Publié le : 02/03/2017 par Hélène WEYDERT

Lanceurs d’alerte : que dit la CEDH ? critère 5

L’affaire LuxLeaks a été beaucoup médiatisée et un arrêt de la Cour d’appel est attendu le 15 mars prochain à ce sujet.

Les juges luxembourgeois devront tenir compte de la jurisprudence de la Cour européenne des droits de l’Homme (CEDH), qui siège à Strasbourg, et dont les décisions s’imposent à l’Union européenne notamment.

Qu’est-ce qu’un lanceur d’alerte pour la Cour européenne des droits de l’Homme ? 

La Cour européenne des droits de l’Homme à Strasbourg est l’ultime juridiction compétente quand tous les recours luxembourgeois ont été épuisés. La question a donc son intérêt.

En ce qui concerne les employeurs, la Recommandation du Comité des Ministres aux Etats membres du Conseil de l’Europe, du 30 avril 2014 précise que :

  • Les employeurs devraient être encouragés à mettre en place des procédures de signalement interne,
  • Les représentants du personnel ou les salariés devraient être associés à leur élaboration,
  • Le fait que le lanceur d’alerte a révélé des informations au public sans avoir eu recours au système de signalement interne mis en place par l’employeur peut être pris en considération lorsqu’il s’agit de décider des voies de recours ou le niveau de protection à accorder au lanceur d’alerte (Recommandation du Comité des Ministres aux Etats membres du Conseil de l’Europe, 30 avril 2014: https://wcd.coe.int/ViewDoc.jsp?id=2188939&Site=CM)

Jurisprudence – les 6 critères du lanceur d’alerte

Le 12 février 2008, un arrêt de référence de la Cour de Strasbourg consacre pour la première fois un statut et une protection au lanceur d’alerte, à l’aide de six critères jurisprudentiels constants (CEDH, Grande Chambre, 12 février 2008, Guja c.
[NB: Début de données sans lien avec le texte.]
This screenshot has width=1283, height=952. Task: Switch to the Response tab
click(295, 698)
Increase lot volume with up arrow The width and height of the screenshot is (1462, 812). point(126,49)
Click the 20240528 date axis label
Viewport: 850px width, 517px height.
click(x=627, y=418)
République de Moldova). 

Dans l’affaire Guja, la Cour de Strasbourg admet examiner pour la première fois la possibilité qu’un fonctionnaire (sans pour autant exclure qu’il puisse aussi s’agir d’un salarié) viole volontairement et valablement son obligation de loyauté et de réserve.

Sans y insister, la Cour de Strasbourg établira par la suite une distinction (souple) selon que le lanceur d’alerte est un salarié, soumis à une obligation de loyauté et de confidentialité, ou un fonctionnaire, qui lui est soumis à une obligation de loyauté et de confidentialité renforcée. 

Les six critères établis par la Cour de Strasbourg sont les suivants :

  1. Quels recours étaient à la disposition du lanceur d’alerte ? 
  2. L’information divulguée servait-elle l’intérêt général ?
  3. L’information divulguée était-elle authentique ?
  4. Quel préjudice la divulgation de l’information a t-elle causé ?
  5. Le lanceur d’alerte était-il de bonne foi ? 
  6. Les sanctions infligées au lanceur d’alerte étaient-elles nécessaires ?

Examinons plus en détail le cinquième de ces six critères du lanceur d’alerte à la lumière de la jurisprudence de la Cour de Strasbourg.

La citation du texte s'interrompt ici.